O mundo virou. Eis uma frase que vem me escapando diariamente dos lábios ou mesmo do pensamento. Há mais coisas estranhas ocorrendo hoje do que anunciou a vã profecia. Quando acessei os sites do Piauí na manhã de ontem (8) esperava uma trégua por parte dos absurdos. Afinal, era domingo. Mas não. Eles não entram de folga, não derrubam o cachimbo, não dormem de toca. Era a manchete principal do cidadeverde.com, do meionorte.com, do 180 graus: irmão mata irmão. Aliás, ontem houve mal para todos os sexos.
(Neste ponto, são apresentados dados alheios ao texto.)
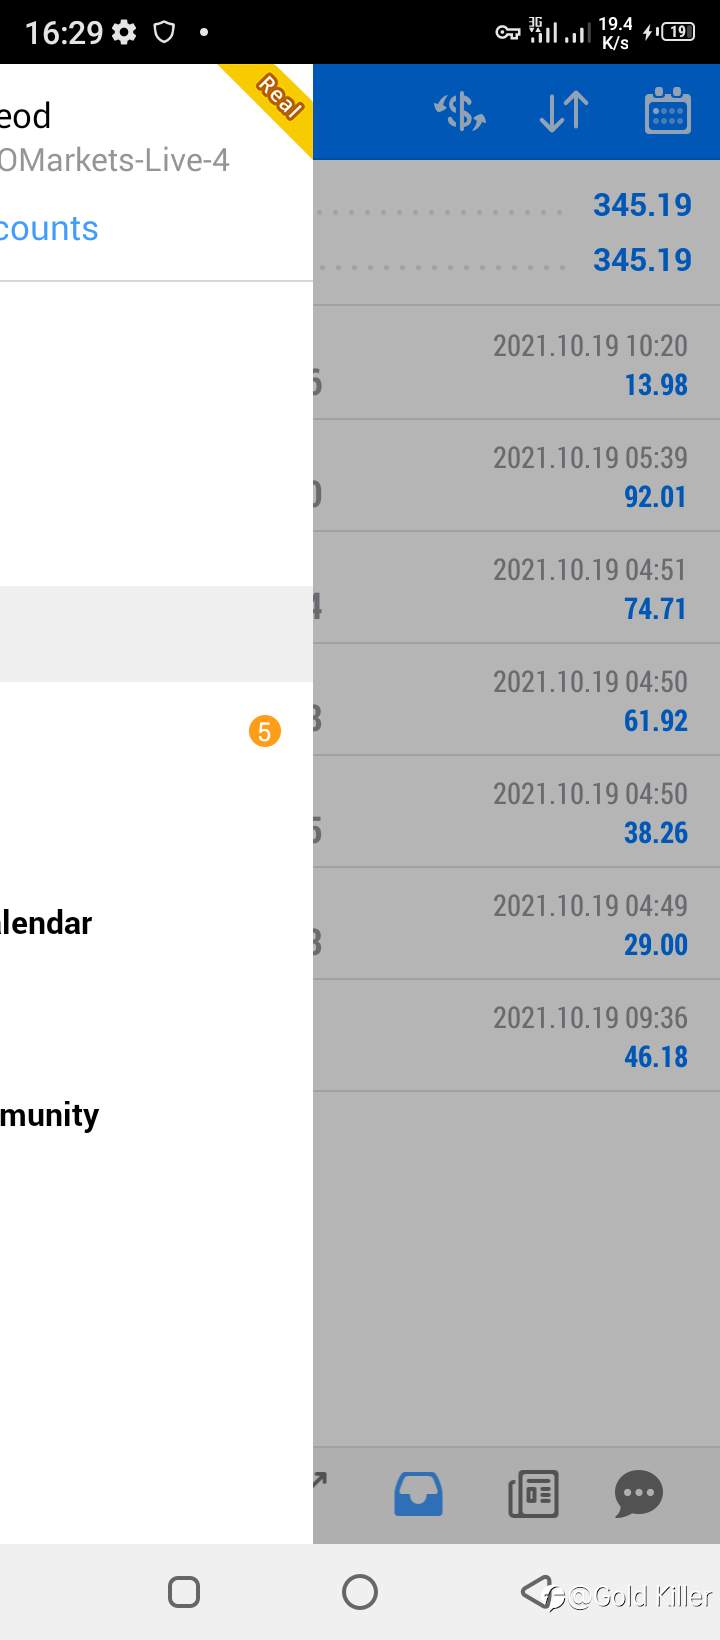Open the 'munity' community menu entry

50,1115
Lá, nos sites, estava também: irmão mata irmã. É triste, mas têm sido comuns esses fatos apocalípticos. Somente de agosto de 2008 para cá, já foram, pelo menos, sete casos de fratricídio noticiados na imprensa local. Desculpem a ladainha religiosa, o chavão apostólico, mas eis a maior prova de que o último bastião das instituições modernas - a família – se desmoronou. O Estado, este, então, figura como mera cereja de bolo. A azeitona de um empadão social fermentado pela histórica falta de compromisso de quem o geriu por anos a fio. As nossas ruas de há muito não mais são um lugar seguro. E sequer dentro das próprias casas as nossas famílias passam incólumes. O mundo virou.
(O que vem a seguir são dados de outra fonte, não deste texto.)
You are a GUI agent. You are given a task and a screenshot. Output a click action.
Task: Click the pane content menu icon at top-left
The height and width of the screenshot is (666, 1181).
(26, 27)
sábado, 7 de novembro de 2009

No princípio, não era um verbo

Para o meu desapontamento, alguns irmãos que prestigiam este espaço ignoraram o nome “Ataiando”. Ataiar é uma expressão eminentemente nordestina. Eu sou como Luiz Gonzaga. Se me perguntassem 10 mil vezes sobre quem eu queria ser na próxima encarnação, a resposta era batata: o mesmo Mundico, do mesmo Piripiri, do mesmo Piauí, do mesmo Nordeste, do mesmo Brasil, da mesma mãe, do mesmo pai, do mesmo jeito: um ataiador de sonhos. Ataiar é cercar, parar, prender, conter, dominar. A gente vai ataiando uns amigos, uns amores, umas conquistas, uns troços, uns bregueços, umas besteiras. Quando dá fé, já contabiliza uma mancheia de coisas. Ataiamos também o que não é bom, tangendo as agruras, as decepções, os desapontamentos, como quem separa a água do barro em poço cacimbão. Somos também ataiados. Pela mão de Deus, por exemplo. Numa artimanha que os homens ingratos chamam de destino, ignorando os créditos do Criador. Somos ataiados por bons amigos, que nos puxam pelo cangote em direção ao crescimento. E até pelos inimigos, cuja água na presa nos amedronta e nos impulsiona para longe dela. O certo é que vence na vida quem melhor ataia. Quem melhor ataia a fome, a orfandade, as doenças, a pobreza, a violência, o desrespeito, a morte. Porque se não se ataiar, ou seja, se se desesperar, aí já era. É preciso descobrir também as veredas tranqüilas, as veredas do Bem. Dentro delas, ataiando com perseverança, se chega. E bem!

Raimundo quase Edmundo


Bom, eu já não me segurava mais. Já são quase dois anos sem uma crônica sequer. Só petições, consultas, pareceres. De jornalismo mesmo, no máximo, um release. Se é que posso chamar isso daquilo. E eu andava uma pilha. Um Edmundo piripiriense. Só sopapos. Até que minha mulher deu-me um ultimato: ou você arruma um canto pra escrever ou vai morrer. E morrer só. Pensei em algo jurídico, mas essa dicotomia Direito/Jornalismo me comprovou que há coisas que se faz por amor e outras que se faz por dinheiro. E felicidade é quando se ganha grana fazendo o que ama. Pode ser que eu ainda ame o Direito, mas, até agora, o que há é só um flerte. Gostoso mesmo é... Escrever. E quando se escreve o que se quer, sem a pressa do deadline, aí vira um tesão só. Bom, estou de volta. Quer dizer, de volta às crônicas propriamente ditas. Não de volta a blogs, território que me soava pantanoso e que eu evitei até agora. E confesso: foi Robson Costa que me encorajou. Não com frases de efeitos, instigações, conselhos ou outras nove horas do tipo. Mas simplesmente por ter blogado também. Se começamos juntos, crescemos juntos, blogamos juntos. Por que não? Agora só falta o Mussoline. E quanto a mim, te quero sim. Como leitor destas ousadas preenchidas linhas ópticas.